L’élection présidentielle française de 2027 accroît le risque politique pour l’Union européenne
À dix mois du scrutin présidentiel français de 2027, les partenaires européens concentrent leur attention sur la perspective d’une victoire du Rassemblement national et sur ses effets potentiellement déstabilisateurs pour le continent. Cette inquiétude s’inscrit dans un cycle électoral plus large en Europe, alors que plusieurs pays font face à une poussée des formations d’extrême droite hostiles à l’intégration européenne.
Points forts
- Les marchés européens anticipent un risque politique accru suite à la possible candidature de Marine Le Pen ou Jordan Bardella du Rassemblement national à la présidentielle française de 2027.
- En 2027, les élections en France, Italie, Espagne et Pologne, combinées à la progression de partis d'extrême droite, pourraient fragiliser la stabilité institutionnelle de l'Union européenne.
- Les scrutins régionaux de l’automne 2026 en Mecklembourg-Poméranie-Occidentale et Saxe-Anhalt, dominés par l’AfD, serviront d’indicateur avancé pour l'évolution des risques politiques en Europe.
Préoccupation européenne autour du scrutin français
Comme le rapporte Le Monde, l’attention des capitales européennes se porte principalement sur le tandem formé par Marine Le Pen et Jordan Bardella, dans l’attente de savoir, le 7 juillet, lequel des deux portera les couleurs du Rassemblement national en 2027 après la décision de la cour d’appel de Paris sur l’inéligibilité de Marine Le Pen.Dans les milieux gouvernementaux et économiques de l’Union européenne, cette échéance est perçue comme un enjeu continental. Les interlocuteurs européens interrogent ouvertement leurs homologues français sur les chances de victoire de l’un ou l’autre des dirigeants du RN, signe d’une inquiétude désormais installée sur les conséquences politiques et institutionnelles d’un tel scénario.
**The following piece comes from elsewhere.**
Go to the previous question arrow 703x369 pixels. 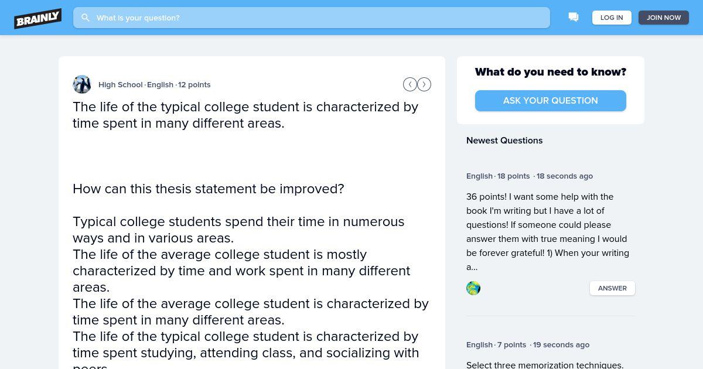click(410, 85)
Une séquence électorale à risque pour le continent
L’année 2027 se profile plus largement comme une période sensible pour l’Europe, avec des scrutins jugés cruciaux en France, en Italie, en Espagne et en Pologne. Le ministre estonien de la défense, Hanno Pevkur, avertit récemment lors de la conférence Lennart Meri à Tallinn que l’Union européenne pourrait affronter une « tempête parfaite » si plusieurs partis d’extrême droite progressent de concert, voire accèdent au pouvoir là où ils ne gouvernent pas encore.L’automne 2026 pourrait offrir un premier signal de cette dynamique avec les élections régionales en Mecklembourg-Poméranie-Occidentale et en Saxe-Anhalt, dans l’ex-RDA, où l’AfD est en tête. Hors de l’UE, le UK est également exposé à une poussée nationaliste en cas d’élections législatives anticipées, ce qui renforce la lecture d’un risque politique plus large pour l’ensemble du continent.
Dans notre précédent article sur l’abandon du « Frexit » par le RN et LFI, nous expliquions qu’à l’approche de la présidentielle de 2027, la sortie de l’Union européenne ne constitue plus un axe central de leurs programmes. Nous soulignions que ces forces privilégient désormais une ligne de transformation interne de l’UE plutôt qu’une rupture, afin de limiter le coût politique d’une position jugée trop clivante.